## TASK TO COMPLETE
When a record contains an image, skip the image and retype the rest of that record exactly.

===============

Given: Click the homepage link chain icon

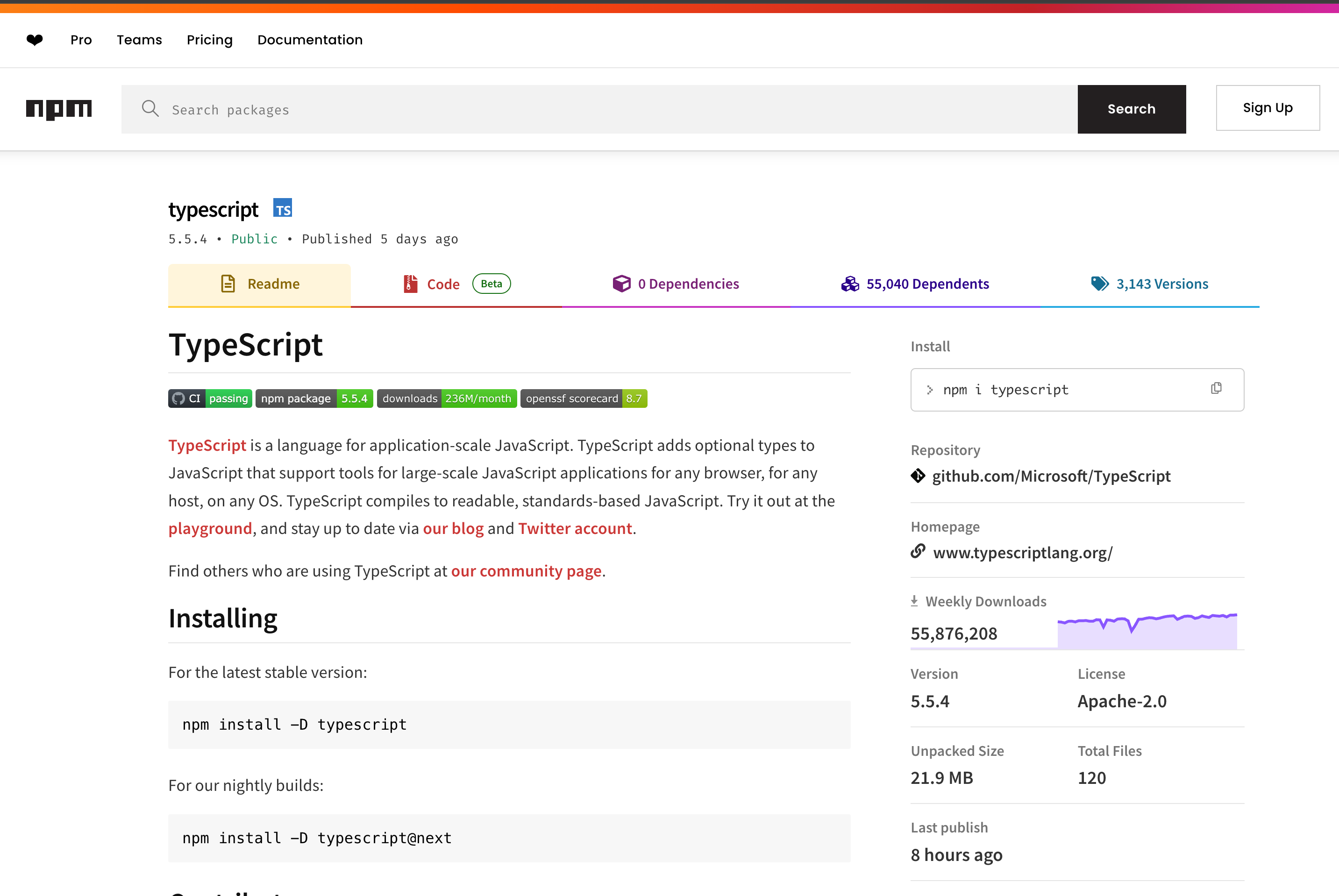Looking at the screenshot, I should [918, 551].
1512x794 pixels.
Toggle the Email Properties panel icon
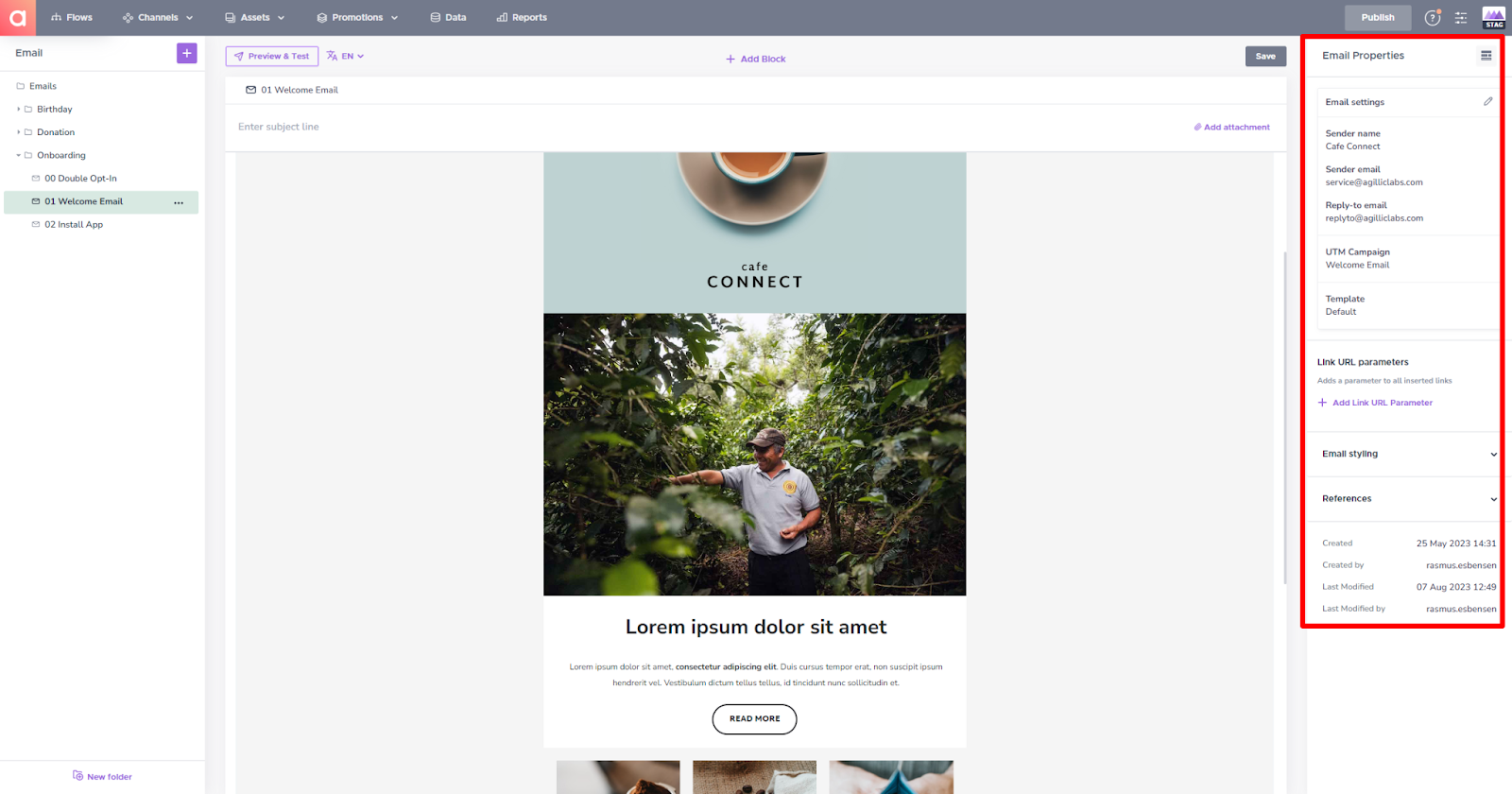[1486, 56]
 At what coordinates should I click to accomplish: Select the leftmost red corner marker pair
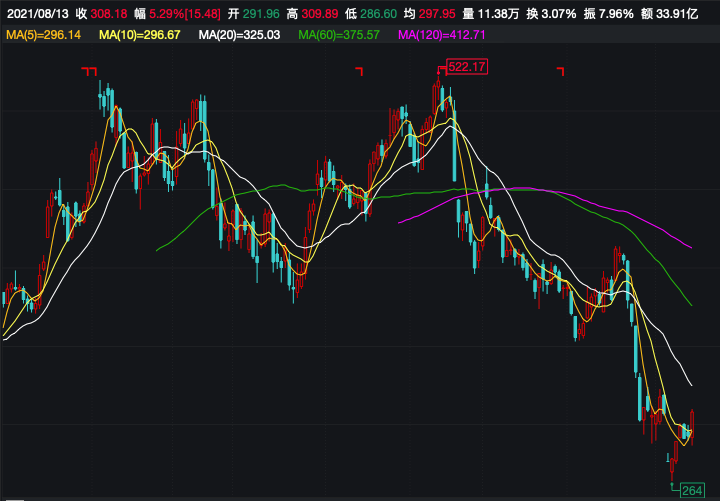[90, 70]
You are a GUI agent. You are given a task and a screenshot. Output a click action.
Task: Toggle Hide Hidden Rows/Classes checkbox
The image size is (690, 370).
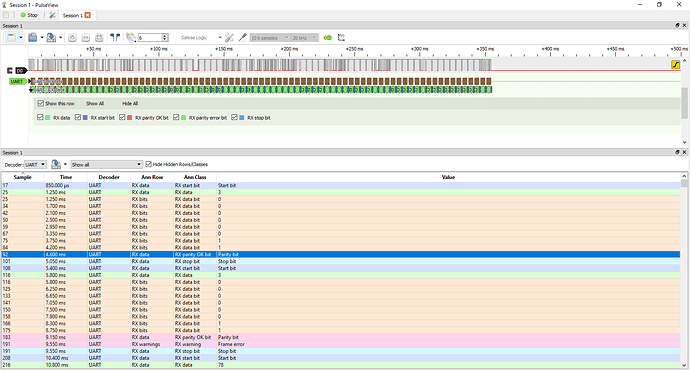(x=148, y=164)
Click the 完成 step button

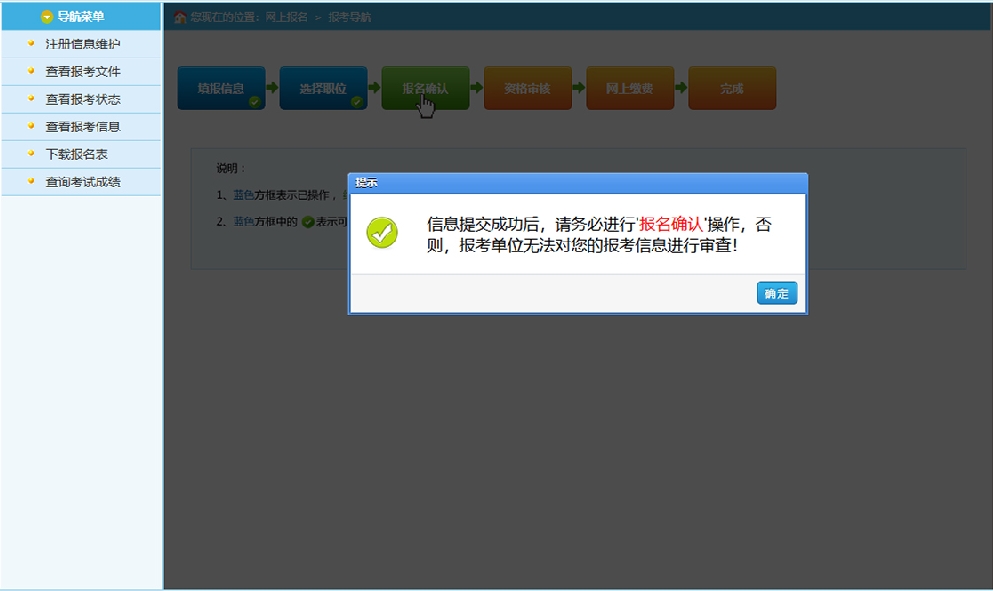[x=731, y=88]
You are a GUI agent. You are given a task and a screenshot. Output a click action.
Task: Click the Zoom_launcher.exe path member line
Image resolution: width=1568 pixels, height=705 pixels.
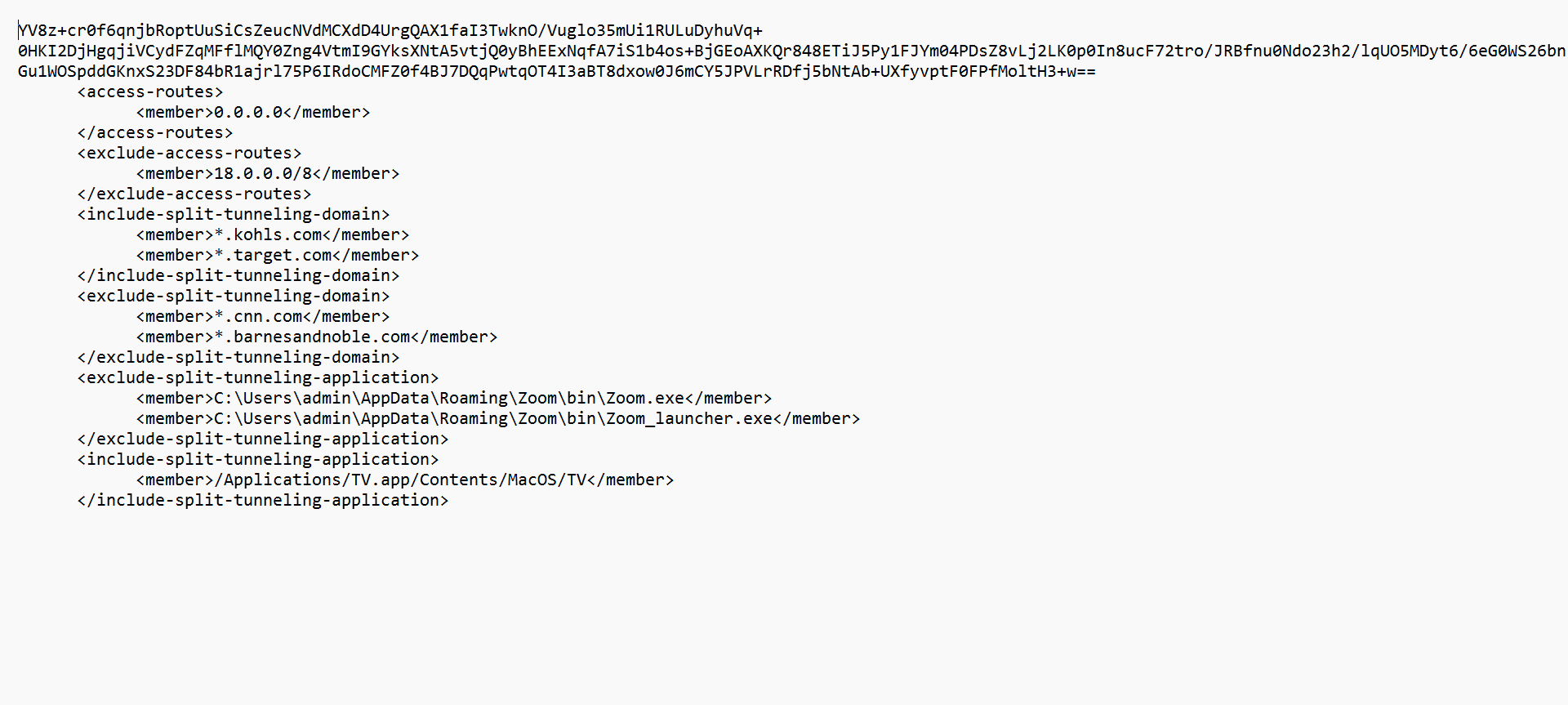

===============

## ANSWER SPACE
Given: Click the homepage link chain icon

Looking at the screenshot, I should [918, 551].
1512x794 pixels.
Toggle the Email Properties panel icon
[1486, 56]
 At what coordinates should I click to accomplish: Select the leftmost red corner marker pair
[90, 70]
You are a GUI agent. You are given a task and a screenshot. Output a click action.
Task: Toggle Hide Hidden Rows/Classes checkbox
The image size is (690, 370).
(x=148, y=164)
Click the 完成 step button

[x=731, y=88]
You are a GUI agent. You are given a task and a screenshot. Output a click action.
Task: Click the Zoom_launcher.exe path member line
Image resolution: width=1568 pixels, height=705 pixels.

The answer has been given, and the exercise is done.